For the time being, the authority may be treating it like a banking commission agent or digital commission agent but “they are still trying to understand how to do it,” he added.
Delays to issuing operating permits is another recurring issue affecting fintechs in Mexico. According to Albanessi, although the National Banking and Securities Commission (CNBV) has been slow to grant permits, fintechs operating before the law came into force have been able to remain open.
“The Banking Commission has had enormous flexibility with fintechs, even giving conditional approvals so they can comply with all the requirements. It shouldn’t be “demonized,” he said.
Join the global financial technology leaders who read iupana
Fintech Regulation in Brazil: Seeking regulatory balance
The Central Bank held a public consultation on a set of regulatory proposals that seek to “harmonize” the prudential treatment given to payment services, regardless of whether they are provided by payment or financial institutions. If they materialize, new standards would be introduced so that these proposals can operate in the market.
The consultation period ended in January so the results are pending.
Brazil has been making advances with a series of regulations affecting the fintech sector over the last eight years, specifically in the sub-segments of payments, lending (P2P and direct) and crowdfunding.
The first rules for the sector were introduced in 2013 with the aim of stimulating competition: legislation regulating the payment system through cell phones and tablets (Law 12.865/13).
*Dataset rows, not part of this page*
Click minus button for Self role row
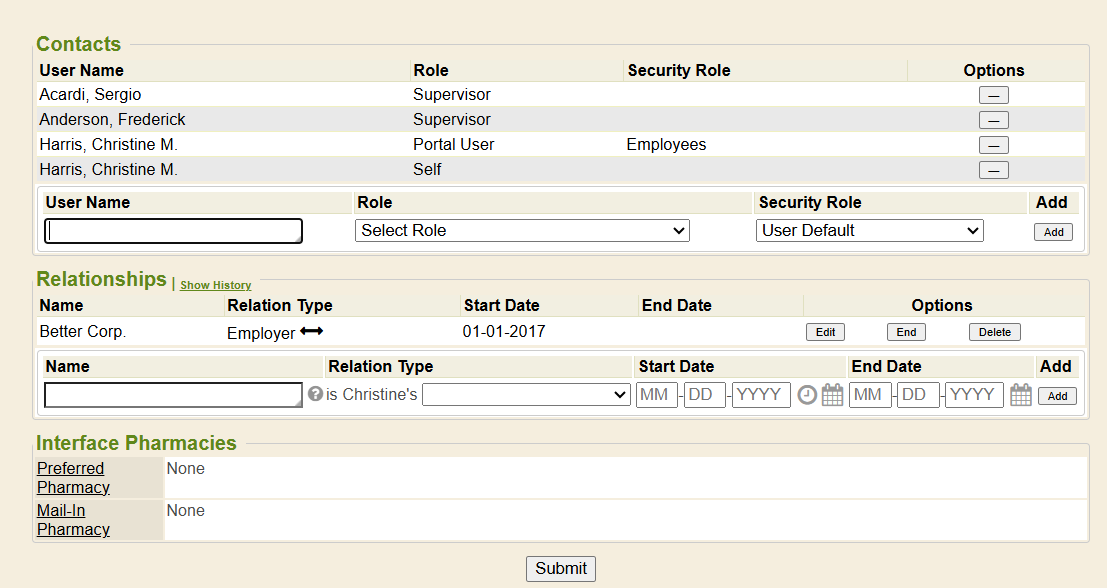This screenshot has height=588, width=1107. [993, 170]
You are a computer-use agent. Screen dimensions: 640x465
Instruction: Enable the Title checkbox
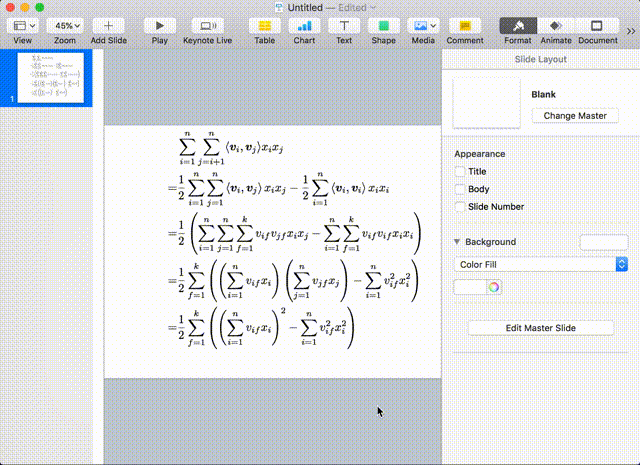(x=459, y=171)

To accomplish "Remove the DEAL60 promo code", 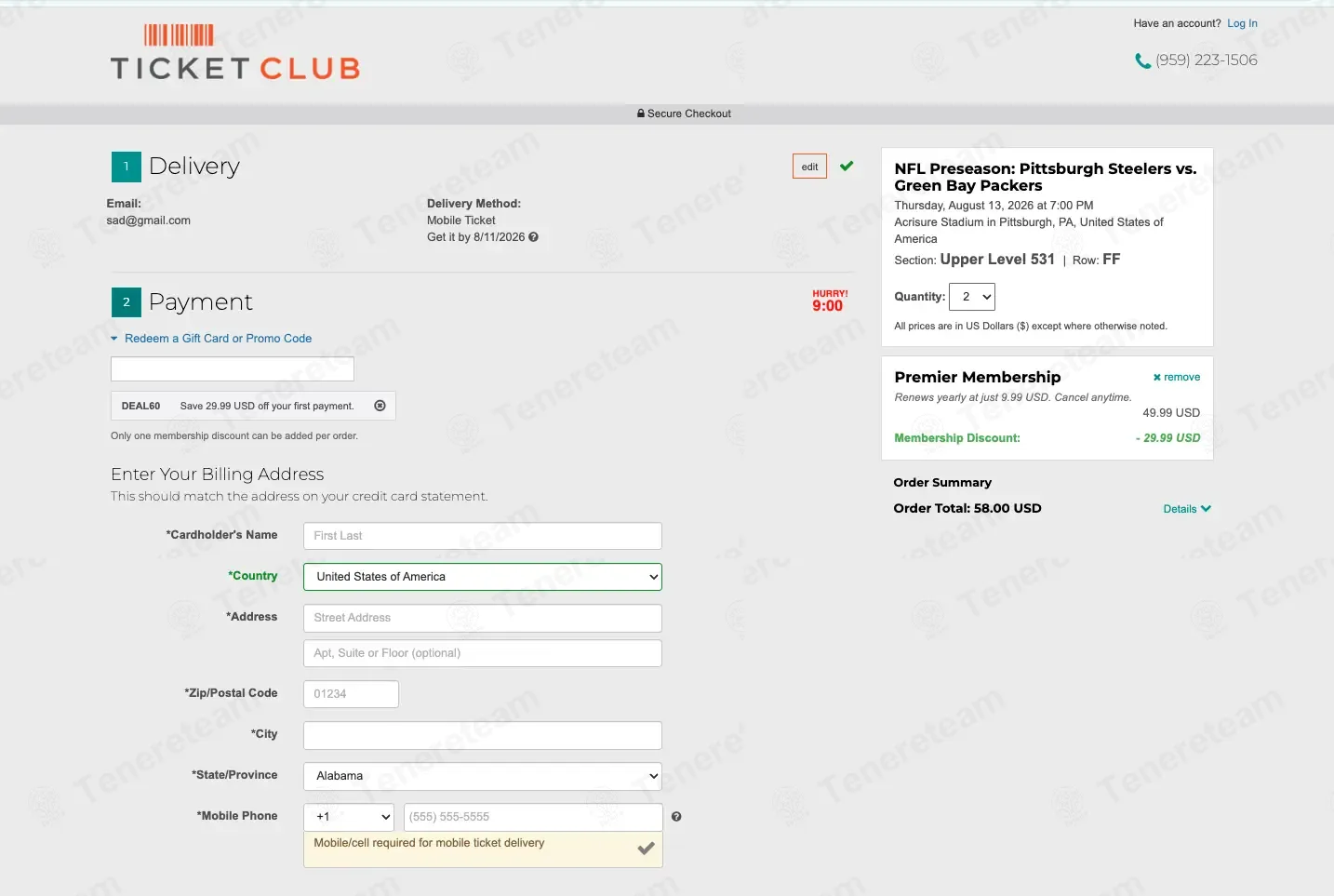I will click(x=380, y=406).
This led payment institutions to start offering mobile payment services but not other financial services, which remain the exclusive domain of banks and other regulated financial institutions.
In 2017, the Securities and Exchange Commission established CVM Instruction 588/17, which regulates public offerings by small companies via electronic platforms for collaborative investment, better known as crowdfunding.
The following year, the Central Bank issued Resolution No. 4,656, which authorizes digital lenders to act either as direct lenders - Sociedad de Crédito Directo (SCD) - or Peer to Peer lenders - Sociedad entre Personas, (SEP).
What the experts say:
Brazil’s Central Bank has added new rules, such as the Pix Regulation, as the market has evolved. It has found a route for regulating new business models and could continue along this path.
However, some segments have complained that competition is intensifying as fintechs have expanded and that warrants clearer rules. The monetary authority may be trying to address this regulatory “asymmetry” between the traditional businesses and the new players.
“One of the main things that this regulation intends to do is to change the [regulatory] burden for some of the institutions that operate in the payment system, bringing in rules that make them more onerous,” said Marcela Matiuzzo, partner at VMCA Advogados.
This is an issue that is very present in the debate about finance in Brazil and should be reflected in regulation soon, according to Matiuzzo. However, there is currently no rule that alters the balance between the two sides.
“I don't know if it [a Fintech Law for Brazil] would be that useful. I think we have found other ways to potentially achieve the benefits that a fintech law could bring us, due to the very active participation of the Central Bank in making specific regulation for the system.”
Nevertheless, the lawyer said the context in Brazil is becoming increasingly complex due to the proliferation of important players and they will have to wait for the authorities next moves to see how the regulatory balance stabilizes.
“What will the Central Bank do? Will it stand its ground? The Bank has tried to inject competition into the market and has responded to some extent to this need for technological innovation. We have a lot of examples of that, such as open banking, so I think they are really worried about us and are trying to do something about it,” Matiuzzo said.